In similar fashion, last week we heard Mary Oliver ask us, "What is it you plan to do with your one wild and precious life?" Having spent all day roaming the fields, paying attention, she wondered aloud "what else she should have been doing?" In another poem, Oliver suggests that we, too, have something to contribute, to use our imaginations in response to our awareness of being alive. Perhaps this is our gift to God, and to one another.

Wild Geese
You do not have to be good.
You do not have to walk on your knees
For a hundred miles through the desert, repenting.
You only have to let the soft animal of your body
love what it loves.
Tell me about despair, yours, and I will tell you mine.

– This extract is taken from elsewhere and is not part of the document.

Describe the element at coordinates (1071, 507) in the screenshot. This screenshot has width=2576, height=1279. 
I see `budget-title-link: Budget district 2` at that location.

Meanwhile the world goes on.
Meanwhile the sun and the clear pebbles of the rain
are moving across the landscapes,
over the prairies and the deep trees,
the mountains and the rivers.
Meanwhile the wild geese, high in the clean blue air,
are heading home again.
Whoever you are, no matter how lonely,
the world offers itself to your imagination,
calls to you like the wild geese, harsh and exciting --
over and over announcing your place
in the family of things.
~ Mary Oliver ~
(Dream Work)

Martha and I are so very grateful for your willingness to participate in this offering. We hope you will do so in any and all ways your imagination calls to you. As we co-create sacred space, play with your willingness to stretch outside of your typical boundaries, into the liminal spaces where we encounter God, and ourselves, transformed by the winds of the Spirit. Send us your "paying attentions" this week, and bring items you want to share to place on the altar. And, consider your own equivalent of not knowing enough to come in out of the rain. Perhaps not knowing, and being willing to risk this, is one beginning to wonder, and astonishment, and to knowing God and ourselves in new, transformative ways. Come on out-the water's fine!